As the U.S. experiences record unemployment, Republican and Democratic lawmakers alike have credited the program with staving off an even worse unemployment crisis.

But the program has also been plagued by design flaws and accusations of corruption.

The program doled out millions of dollars to dozens of large, publicly traded companies that didn’t qualify as small businesses or had other avenues for raising capital. Shake Shack, which in recent years was one of the fastest-growing restaurant chains in the country, received and return a loan worth $10 million.

The program also benefitted multiple companies with financial troubles that long predated the pandemic and executives which used the loans to shore up bonuses.

The Small Business Administration left it up to banks to determine who should receive loans, allowing some banks to prioritize their wealthiest clients. Meanwhile, mom-and-pop stores found themselves in a mad dash to apply before each round of money dried up.

“I can count on one hand — literally on one hand — the number of businesses in my district who have received assistance,” Rep.

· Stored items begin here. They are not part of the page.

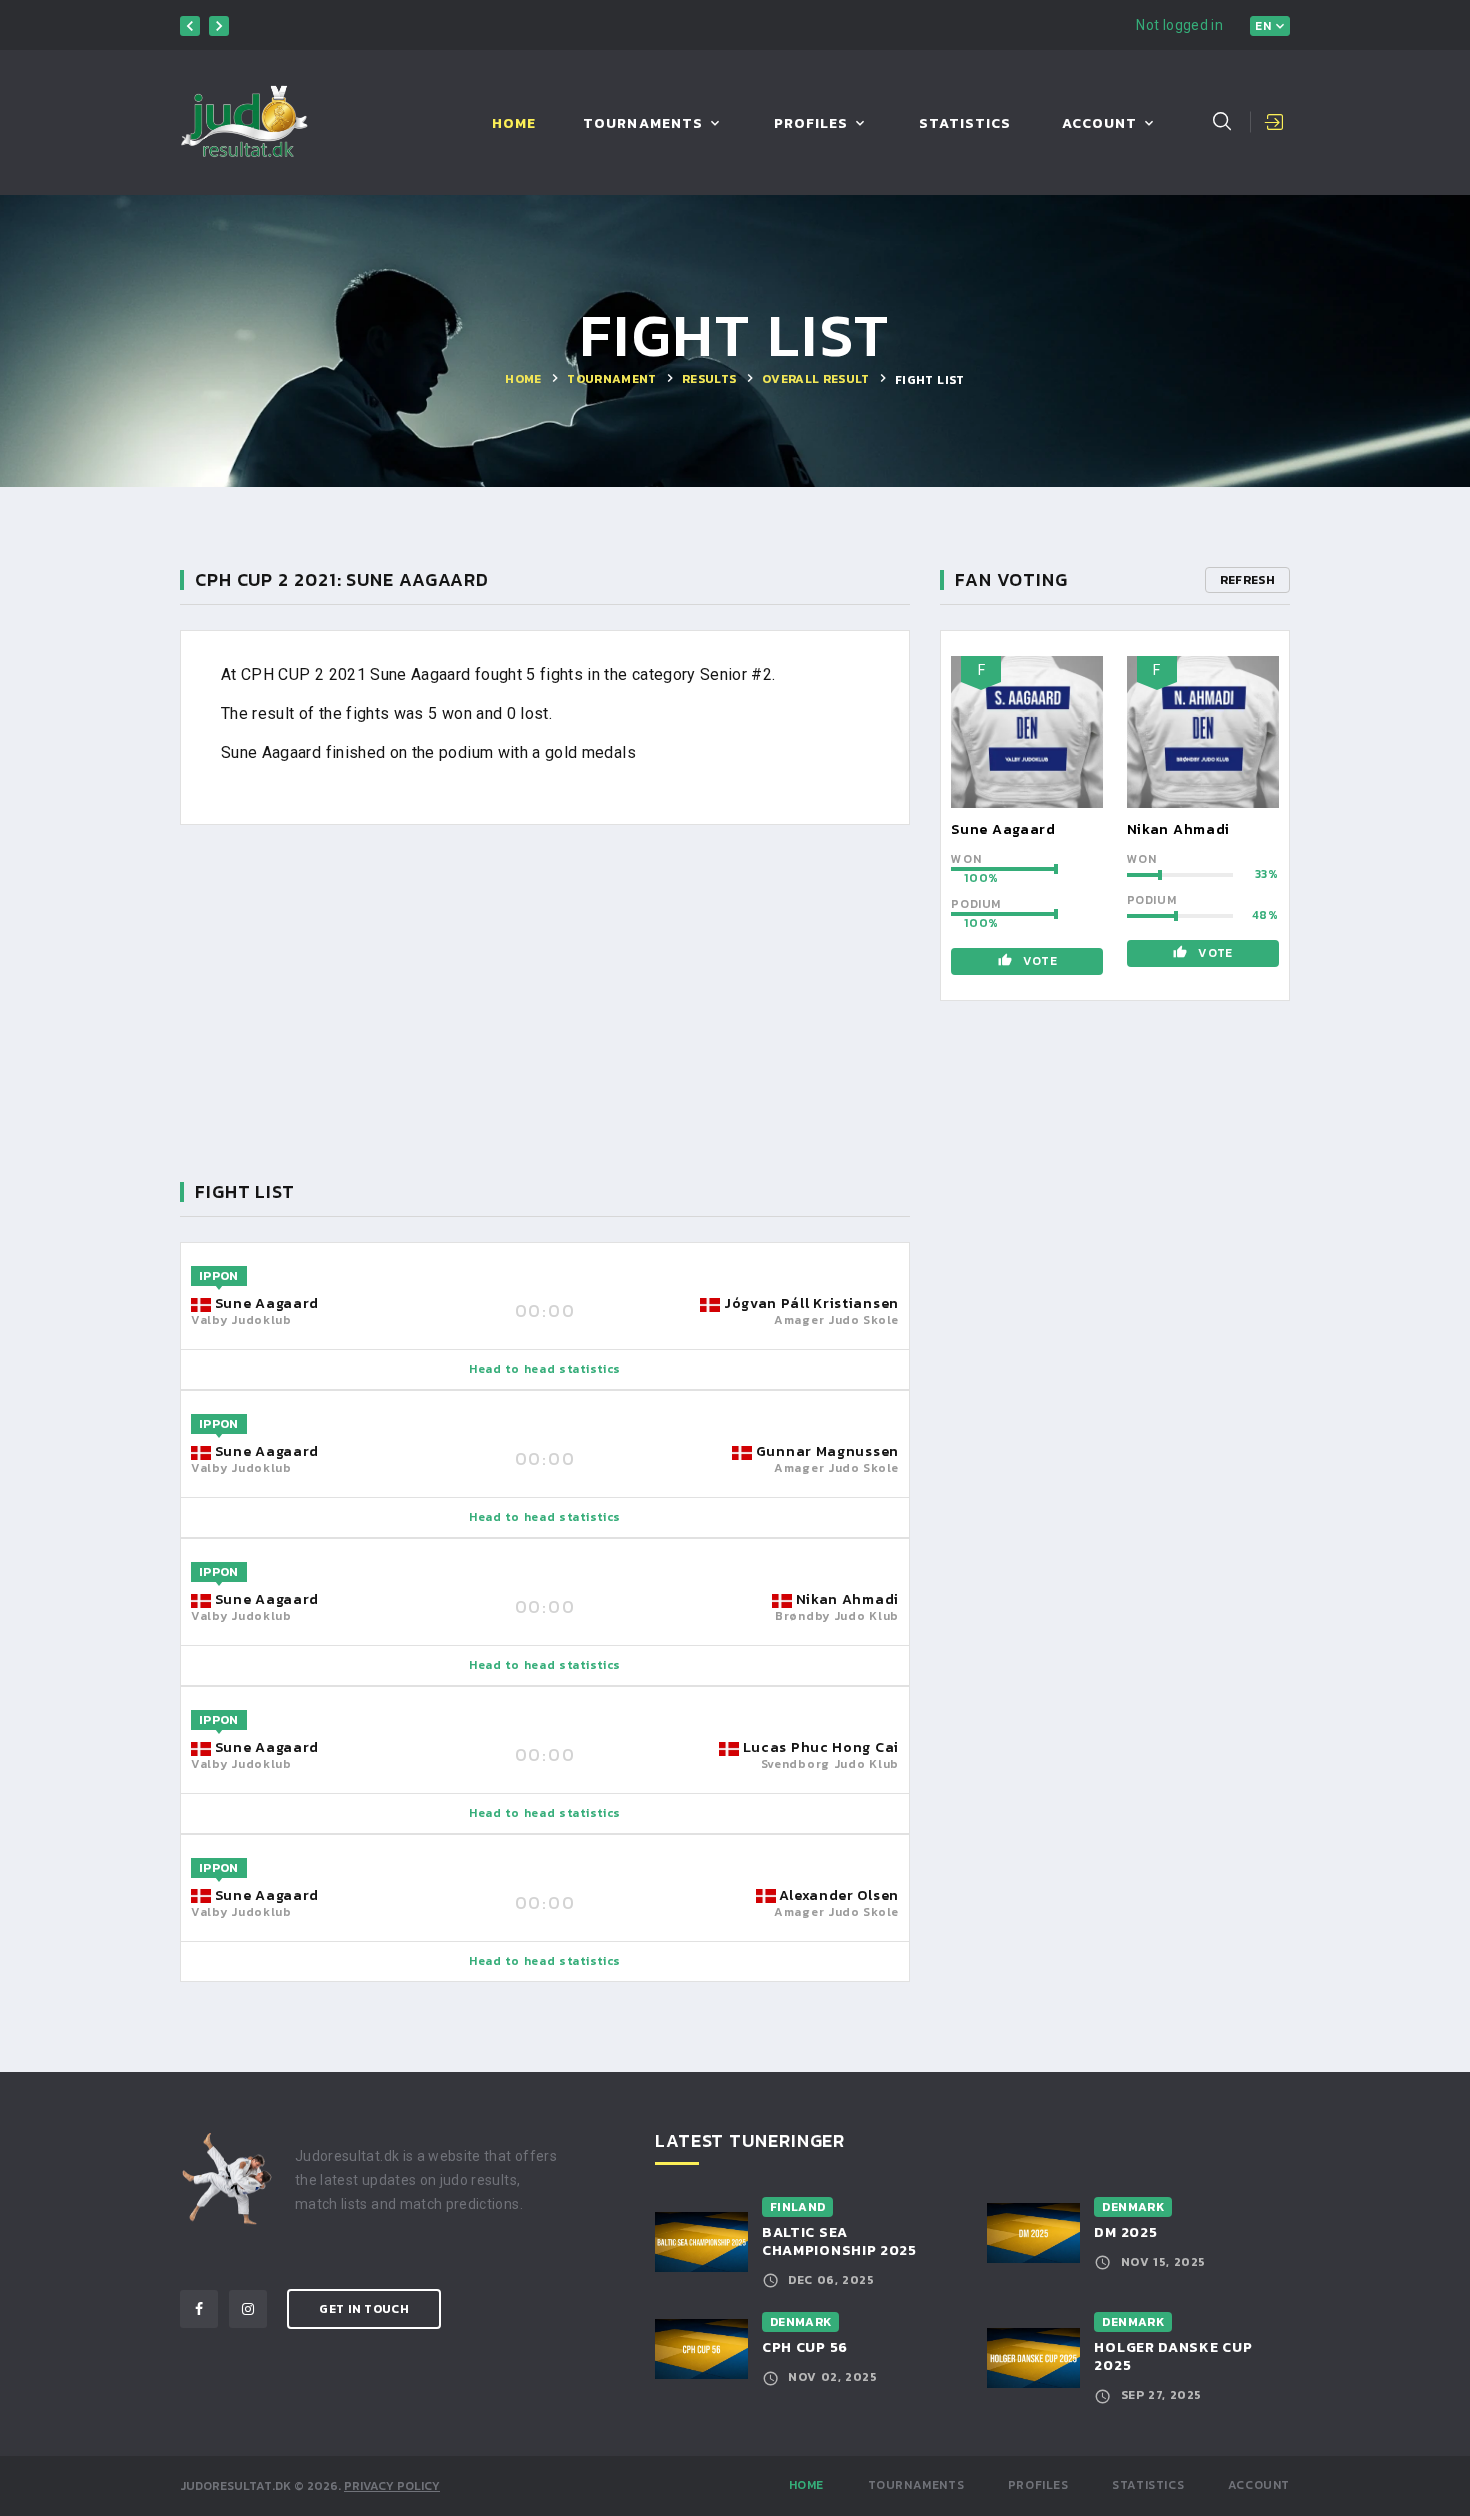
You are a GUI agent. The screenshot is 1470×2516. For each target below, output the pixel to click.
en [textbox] (1263, 26)
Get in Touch (364, 2309)
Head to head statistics (545, 1369)
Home (514, 124)
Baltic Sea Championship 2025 (839, 2241)
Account (1099, 124)
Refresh (1247, 580)
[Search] (1222, 121)
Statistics (965, 124)
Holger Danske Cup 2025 (1173, 2356)
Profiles (811, 124)
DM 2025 (1125, 2232)
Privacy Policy (392, 2486)
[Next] (219, 26)
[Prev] (190, 26)
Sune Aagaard (1003, 829)
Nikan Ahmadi (1178, 829)
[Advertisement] (545, 989)
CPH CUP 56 (805, 2347)
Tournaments (643, 124)
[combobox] (1270, 26)
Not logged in (1179, 25)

Adriano Espaillat (D-N.Y.), who represents upper Manhattan, complained after the first round of loans.

Without adequate oversight, public watchdogs have noted, it would be easy for the money to follow existing trends of inequality.

“We need to know if there are racial or ethnic or gender implications of who got this money to understand its impact on inequality,” Amanda Fischer, policy director at the Washington Center for Equitable Growth, told HuffPost in April.

To give more minority communities access to the loans, secondary rounds of the loan program set aside some money for small community banks.

But Republicans in Congress have resisted demands from Democrats to show where the bulk of the money is going.

Rep. Katie Porter (D-Calif.) and Sen. Kamala Harris (D-Calif.) are now calling for all loans made under the program to be made public.